Laurie Baker lived in a condo backing up to Stevens Park Golf Course, and there was a little black dog around that no one could catch.
Golfers and neighbors would give him bits of hotdogs and whatnot. But he was fast, boy.
“Everybody at the golf course knew him, and one day somebody said, ‘We caught that dog,’” Baker says. “It turns out Angie got him.”
That’s 80-year-old Angie Manriquez of Angie’s Friends fame. The breaker of chains and coaxer of wary street dogs has been rescuing and comforting animals in West Dallas and Oak Cliff for decades. Three of her friends started the namesake nonprofit around her advocacy, and she still spends most of her time serving cat colonies and befriending neglected pets.
“So I went and got him from Angie,” Baker says.
The next morning, Baker was having coffee in her courtyard on the golf course. She looked down, and the dog was on the other side of the fence.
“He looked at me ... and then he took off,” she says.
Baker and Manriquez spent another week chasing him all over 18 holes of the golf course.
All the golfers and neighbors knew Ranger was missing, and one day while Baker was walking the course, a neighbor said, “I’m going catch your dog today.”
“How do you know?” Baker asked.
“I just gave him two tranquilizers.”
By the time Baker had walked home for a drink of water — it was the middle of summer — the neighbor called and said he got him.
That was six years ago.
“I had another dog that got hit by a car in 1996, and I wouldn’t get another dog,” Baker says. “Until this one.”

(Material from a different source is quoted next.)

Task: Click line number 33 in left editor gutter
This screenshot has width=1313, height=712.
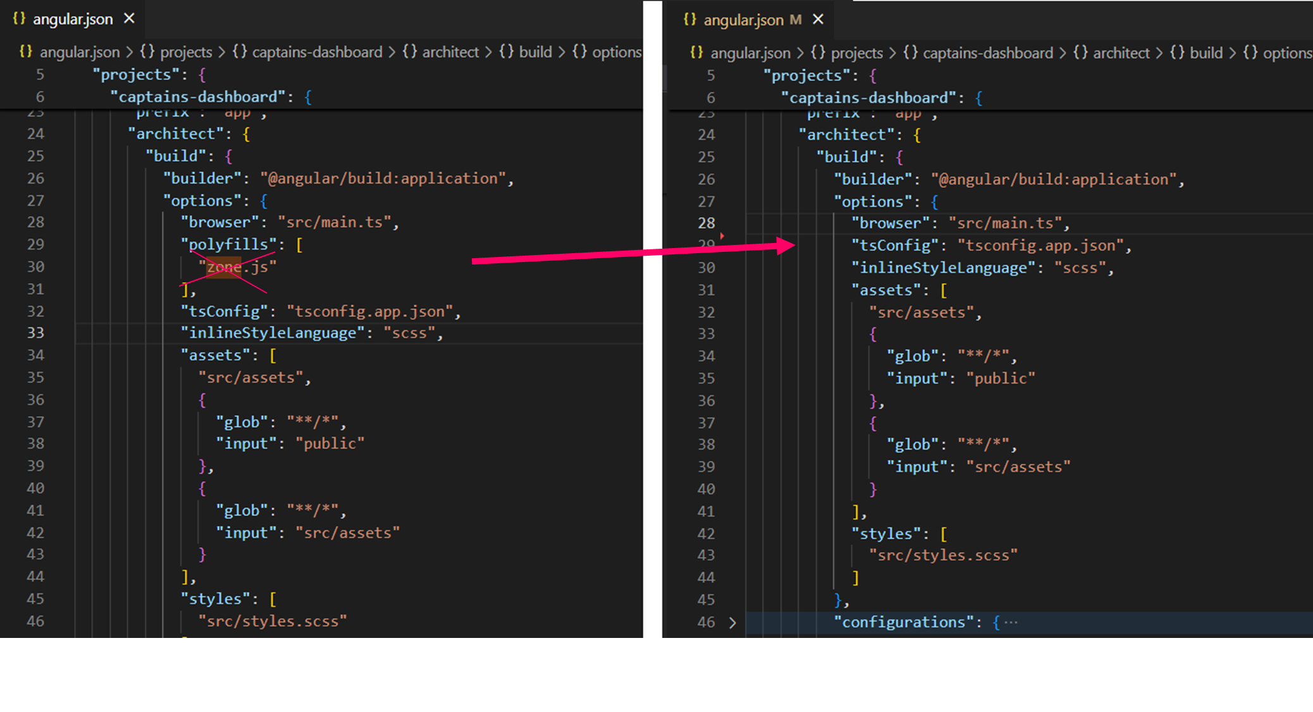Action: click(x=35, y=333)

He may have been a golf-course rover, but Ranger is a faithful companion now.
When Baker sees him outside in the yard and claps for him to come in, he’ll run and leap into her arms.
He’s still afraid of strangers but will warm up eventually, she says.
Ranger gets only homemade sourdough dog treats since Baker is a home bread-maker, and he’s always making her laugh.
“He’s not the smartest dog, but he’s so funny,” she says. “I always say he gets by on his looks.”